また、スマートハウスの分野では、HEMS(ホーム・エネルギー・マネジメント・システム)を通じて、使用電力や太陽光発電システムなどによる発電電力など、住宅のエネルギー状況の「見える化」が行われてきました。
「見える化」は、PCやタブレットなどの画面に、住宅の省エネや経済性の状況を数値などで分かりやすく表示するもの。私たちは、それを参考に数値の改善を図るべく生活スタイルを改めることができるわけです。

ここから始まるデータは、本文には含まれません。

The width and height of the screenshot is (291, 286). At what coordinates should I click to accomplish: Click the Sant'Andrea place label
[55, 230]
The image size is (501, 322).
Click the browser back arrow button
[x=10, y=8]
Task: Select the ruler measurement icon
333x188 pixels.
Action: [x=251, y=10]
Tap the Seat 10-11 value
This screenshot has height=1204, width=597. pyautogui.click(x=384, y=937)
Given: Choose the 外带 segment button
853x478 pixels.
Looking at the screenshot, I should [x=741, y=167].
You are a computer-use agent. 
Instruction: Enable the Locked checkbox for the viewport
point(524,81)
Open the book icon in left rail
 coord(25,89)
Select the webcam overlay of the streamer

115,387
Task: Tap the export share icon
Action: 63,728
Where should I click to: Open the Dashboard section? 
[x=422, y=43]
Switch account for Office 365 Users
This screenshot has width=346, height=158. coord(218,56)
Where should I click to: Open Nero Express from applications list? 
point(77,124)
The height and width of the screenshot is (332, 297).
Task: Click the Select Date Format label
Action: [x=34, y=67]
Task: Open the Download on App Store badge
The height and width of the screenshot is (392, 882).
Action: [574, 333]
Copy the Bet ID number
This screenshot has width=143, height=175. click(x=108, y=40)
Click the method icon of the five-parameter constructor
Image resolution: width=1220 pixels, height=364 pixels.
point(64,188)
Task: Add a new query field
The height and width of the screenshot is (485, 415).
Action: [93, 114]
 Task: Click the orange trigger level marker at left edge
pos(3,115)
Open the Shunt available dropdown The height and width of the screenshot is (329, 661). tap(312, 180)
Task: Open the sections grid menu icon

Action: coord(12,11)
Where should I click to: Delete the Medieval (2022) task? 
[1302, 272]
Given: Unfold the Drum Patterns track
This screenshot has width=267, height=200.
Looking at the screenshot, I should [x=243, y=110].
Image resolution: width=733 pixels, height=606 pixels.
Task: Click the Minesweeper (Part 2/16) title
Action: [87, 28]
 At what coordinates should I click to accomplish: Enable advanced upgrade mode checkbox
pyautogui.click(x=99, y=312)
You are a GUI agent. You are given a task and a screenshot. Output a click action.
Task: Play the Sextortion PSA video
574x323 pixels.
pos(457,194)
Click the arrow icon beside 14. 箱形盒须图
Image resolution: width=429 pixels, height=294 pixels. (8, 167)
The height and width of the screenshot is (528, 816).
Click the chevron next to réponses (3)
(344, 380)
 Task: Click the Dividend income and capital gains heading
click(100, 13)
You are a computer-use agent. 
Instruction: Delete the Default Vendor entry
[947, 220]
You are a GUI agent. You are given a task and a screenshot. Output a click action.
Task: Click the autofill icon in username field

このような「見える化」を健康配慮住宅の世界に適用しようというのも、スマートウェルネス住宅の考え方の一つです。住宅になにがしかの工夫をすることで健康への影響がどのように現れるのか、つまり科学的根拠を示そうということです。
断熱改修が健康に与える具体的な好影響とは
さて、国土交通省は平成26年度(2014年度)から「スマートウェルネス住宅等推進事業」を実施しています。その支援を受ける一般社団法人・日本サステナブル建築協会は、「住宅の断熱化が居住者の健康に与える影響を検証する調査」の第2回中間報告を発表しています。これはスマートウェルネス住宅のエビデンスを追求する取り組み事例といえます。詳しい内容は割愛しますが、簡単にいうと断熱リフォームを施した住宅のユーザー約2300人を対象に調査したもので、以下のようなことが「得られつつある知見」としてあがっています。
(1)起床時の室温の低下による血圧上昇への影響は、高齢者ほど大きい
(2)室温の低い家に住む人ほど、起床時の血圧が高血圧となる確率が高い
(3)室温の低い家に住む人ほど、動脈硬化指数と心電図異常所見が有意に多い
(4)断熱改修後に起床時の血圧が有意に低下
(5)就寝前の室温が低いほど、夜間頻尿リスクが有意に高い
(6)断熱改修後に夜間頻尿回数が有意に減少
このうち、(1)については「平均的な男性の場合、冬季における起床時の居間室温が20℃から10℃に下がると、血圧が30歳では4.5mmHg、60歳では8.5mmHg、 80歳では11.2mmHg高くなることがわかった。起床時の居間室温を平均2.5℃暖かくできたと仮定した場合、40~89歳の起床時収縮期血圧が平均1.8mmHg低下すると推計される」(図1)としています。
難しいことはさておき、以前は経験や理論で語られていた住まいの断熱化に、ちゃんと健康に対する良い影響がある、ということが数値として、具体的に確認されつつあることをご理解いただければと思います。
断熱改修の効果をシミュレーション
以上は、国の取り組みですが、住宅事業者でも住まいの断熱性向上がユーザーの健康に好影響を与えることを、具体的に提示することに取り組み始めています。ミサワホームのリフォーム提案「カラダとココロのウェルネスリフォーム」はその一つです。これは、建物の断熱性能の向上や屋内空気環境の改善、光・音環境、プランニングの工夫などについて、それぞれ健康に関するこれまでの研究成果をもとに、身体的・精神的の両面で健康な生活が送れることを、提案の段階で分かりやすく整理したものです。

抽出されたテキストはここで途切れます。